The harness, in as few lines as possible
The harness is deliberately boring. A Python script, a YAML config, a folder of case files. No framework. I have opinions about why:
- Frameworks bake in assumptions about what an eval is. Domains vary too much.
- The harness needs to be legible to a non-engineer who wants to add a case.
- It has to run in under sixty seconds locally. Anything longer and people stop running it.
# evals/run.py
from pathlib import Path
import yaml, json, time
cases = [yaml.safe_load(p.read_text()) for p in Path("cases").glob("*.yml")]
results = []
for case in cases:
t0 = time.time()
out = retriever.query(case["input"], k=8)
results.append({
"id": case["id"],
"tags": case["tags"],
"recall": score_recall(out, case),
"forbidden_hit": any(r.id in case["must_not_refs"] for r in out),
"latency_ms": int((time.time() - t0) * 1000),
})
print_table(group_by(results, "tags.category"))
That’s the whole harness. Everything interesting lives in cases/ and in the scoring functions, which are three or four lines each.
In CI, finally
Once the harness is stable for a week, it goes into CI as a required check. Not a gate on a single number. A gate on regression. The rule: no slice can drop more than two percentage points vs. the baseline without a human approving it. That’s it. You’d be amazed how many “small” prompt edits this catches.
What makes this work is that the baseline is stored as a JSON artifact in the repo. Every change produces a diff you can read like a code review: “adversarial/deprecated-SKU recall@5 dropped from 0.91 to 0.78, +42ms latency.” You ship it, or you don’t, but the argument is concrete.
What it cost, what it bought
Building out the dataset properly took roughly four working days on the last engagement. Two with the domain expert, two cleaning and labelling. The harness took an afternoon. The CI wire up took an hour. Call it a week of one person’s time on a project that will run for years.
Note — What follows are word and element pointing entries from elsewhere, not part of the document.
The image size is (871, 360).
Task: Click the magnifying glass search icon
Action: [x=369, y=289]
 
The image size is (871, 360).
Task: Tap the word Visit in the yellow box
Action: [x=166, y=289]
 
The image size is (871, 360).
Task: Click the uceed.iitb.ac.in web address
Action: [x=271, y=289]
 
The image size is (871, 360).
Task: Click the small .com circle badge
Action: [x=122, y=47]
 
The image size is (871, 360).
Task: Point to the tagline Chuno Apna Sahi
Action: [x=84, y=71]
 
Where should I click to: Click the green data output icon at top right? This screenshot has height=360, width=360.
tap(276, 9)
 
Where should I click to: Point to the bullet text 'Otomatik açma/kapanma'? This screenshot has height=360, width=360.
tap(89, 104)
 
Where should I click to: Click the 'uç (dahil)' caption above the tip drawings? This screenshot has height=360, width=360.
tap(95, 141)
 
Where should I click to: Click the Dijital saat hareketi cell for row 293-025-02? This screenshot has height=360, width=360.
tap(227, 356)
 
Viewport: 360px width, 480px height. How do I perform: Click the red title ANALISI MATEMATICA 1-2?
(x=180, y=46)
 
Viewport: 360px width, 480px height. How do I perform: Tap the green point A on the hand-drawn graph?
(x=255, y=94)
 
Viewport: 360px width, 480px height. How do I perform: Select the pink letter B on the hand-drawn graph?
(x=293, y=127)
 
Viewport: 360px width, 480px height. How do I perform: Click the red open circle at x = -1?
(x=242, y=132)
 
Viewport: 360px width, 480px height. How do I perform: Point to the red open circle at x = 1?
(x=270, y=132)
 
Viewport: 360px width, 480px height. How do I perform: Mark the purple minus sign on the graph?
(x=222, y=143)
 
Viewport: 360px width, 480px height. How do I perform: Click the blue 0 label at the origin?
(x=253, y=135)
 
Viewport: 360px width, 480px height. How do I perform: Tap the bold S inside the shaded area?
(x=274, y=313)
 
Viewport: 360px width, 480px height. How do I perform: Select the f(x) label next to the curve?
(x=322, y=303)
In return: the first time we swapped the embedding model, we saw the adversarial slice crater in the PR. The second time, we caught a prompt tweak that quietly broke JSON output for 12% of cases. Neither would have been visible to a human reviewer reading the diff. Both would have shipped to production, and both would have been discovered by the support team three weeks later. Politely. At scale.
The loop is small. The loop is boring. It is the single highest leverage thing I do on any agent project. Everything else (the agent graph, the retrieval strategy, the prompt library) is downstream of “can I measure whether this change made things better.”
If you’re shipping LLM features and you don’t have this yet, build the dataset tomorrow. Skip the harness. Skip the CI. Just write forty cases. The rest will follow.